> **SOURCE PASSAGE**:
Turf Magazine - March, 2012
Fleet Management Makes Cents
Performing scheduled PM, based on solid recordkeeping, keeps trucks rolling and equipment working
Fleet management is the management of a company's vehicle fleet, including commercial motor vehicles such as cars, vans and trucks. Landscape and lawn care companies rely upon trucks to transport laborers, mowers, construction equipment and materials, such as mulch and fertilizer, to job sites.
Equipment and Parts Manager Joe Pesce relies upon his 25 years of experience in equipment rental and purchasing in working with BIO Landscape & Maintenance's shop and field personnel.
PHOTOS COURTESY OF BIO LANDSCAPE & MAINTENANCE, INC.
It would be practically impossible to find a landscape company that doesn't owe its existence and survival upon the reliability of its service trucks - and a wide variety of trucks it is. Service vehicles used in the trade range from crew-cab pickups, a staple of almost every company, to the 38,000-pound, 60-cubic-yard material blowing monsters that are used to dispense yards of material in a matter of minutes. Not many landscape companies can afford (or need) a fleet of these giant labor savers.
BIO Landscape & Maintenance, Inc., a Yellowstone Landscape Group Co., Houston, Texas, is not your typical landscape company. Founded 30 years ago as a liquid application company, it's long since evolved into a multiservice landscape leader.
Joe Pesce is the company's equipment and parts manager. He came to the position more than 10 years ago after many years of fleet and equipment maintenance experience. Obviously, he has to be very organized considering how many trucks, mowers and tractors the company's employees use in performing a variety of landscape services every workday. Fleet management has to be systemized, by the numbers, emphasizes Pesce.
For example, the company's gasoline-powered trucks receive preventive maintenance (PM) every 5,000 miles and its diesel-powered vehicles every 7,000 miles. In the company's case this work is performed by company mechanics. Because of the company's proven maintenance capabilities, and through a special dealer arrangement, BIO Landscape and Maintenance, Inc. is allowed to do its own PM on its Chevy trucks and still maintain the manufacturer warranty.

> **STORED DATA**:
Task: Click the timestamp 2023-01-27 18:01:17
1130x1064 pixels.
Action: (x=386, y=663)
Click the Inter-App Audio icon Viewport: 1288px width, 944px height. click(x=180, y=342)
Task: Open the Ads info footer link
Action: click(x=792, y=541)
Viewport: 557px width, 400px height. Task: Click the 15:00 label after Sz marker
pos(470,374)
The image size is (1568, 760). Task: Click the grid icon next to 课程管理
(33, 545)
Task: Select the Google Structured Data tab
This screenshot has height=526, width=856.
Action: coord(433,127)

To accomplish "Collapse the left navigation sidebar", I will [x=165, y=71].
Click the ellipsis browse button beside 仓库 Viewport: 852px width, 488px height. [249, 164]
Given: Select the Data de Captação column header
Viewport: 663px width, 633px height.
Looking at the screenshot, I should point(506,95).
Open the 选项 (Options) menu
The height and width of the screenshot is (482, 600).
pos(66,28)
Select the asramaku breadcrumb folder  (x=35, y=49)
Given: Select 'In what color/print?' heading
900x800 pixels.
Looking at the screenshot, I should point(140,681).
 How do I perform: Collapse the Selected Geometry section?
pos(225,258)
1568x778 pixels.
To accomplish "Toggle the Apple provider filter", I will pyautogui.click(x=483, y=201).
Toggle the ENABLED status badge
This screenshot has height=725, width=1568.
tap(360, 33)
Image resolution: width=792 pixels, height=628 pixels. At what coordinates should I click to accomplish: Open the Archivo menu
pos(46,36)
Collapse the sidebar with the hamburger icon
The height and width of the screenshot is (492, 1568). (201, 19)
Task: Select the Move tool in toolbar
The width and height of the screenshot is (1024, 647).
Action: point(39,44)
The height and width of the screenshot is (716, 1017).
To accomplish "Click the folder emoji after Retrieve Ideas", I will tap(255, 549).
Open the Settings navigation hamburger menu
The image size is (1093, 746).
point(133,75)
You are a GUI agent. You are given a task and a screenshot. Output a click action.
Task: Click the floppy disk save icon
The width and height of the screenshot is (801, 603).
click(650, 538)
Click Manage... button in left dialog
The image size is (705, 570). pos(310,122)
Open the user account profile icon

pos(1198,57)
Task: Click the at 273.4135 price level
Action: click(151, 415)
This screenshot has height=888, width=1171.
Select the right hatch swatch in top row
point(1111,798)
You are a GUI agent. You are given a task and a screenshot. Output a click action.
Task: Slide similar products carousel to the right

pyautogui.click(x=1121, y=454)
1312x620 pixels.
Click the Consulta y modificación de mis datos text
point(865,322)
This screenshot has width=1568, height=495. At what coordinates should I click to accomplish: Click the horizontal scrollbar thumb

> **WHAT TO DO**:
1: Repeat the stretch of the fleet management article from "PHOTOS COURTESY OF" through "giant labor savers.".
2: Answer these questions from the fleet management article:
(a) How often do the company's gasoline-powered trucks receive preventive maintenance?
(b) What kind of company was BIO Landscape & Maintenance when it was founded?
(c) How much do the material blowing trucks weigh?

> **PER-TASK OUTPUTS**:
1:
PHOTOS COURTESY OF BIO LANDSCAPE & MAINTENANCE, INC.
It would be practically impossible to find a landscape company that doesn't owe its existence and survival upon the reliability of its service trucks - and a wide variety of trucks it is. Service vehicles used in the trade range from crew-cab pickups, a staple of almost every company, to the 38,000-pound, 60-cubic-yard material blowing monsters that are used to dispense yards of material in a matter of minutes. Not many landscape companies can afford (or need) a fleet of these giant labor savers.

2:
(a) Every 5,000 miles.
(b) A liquid application company.
(c) 38,000 pounds.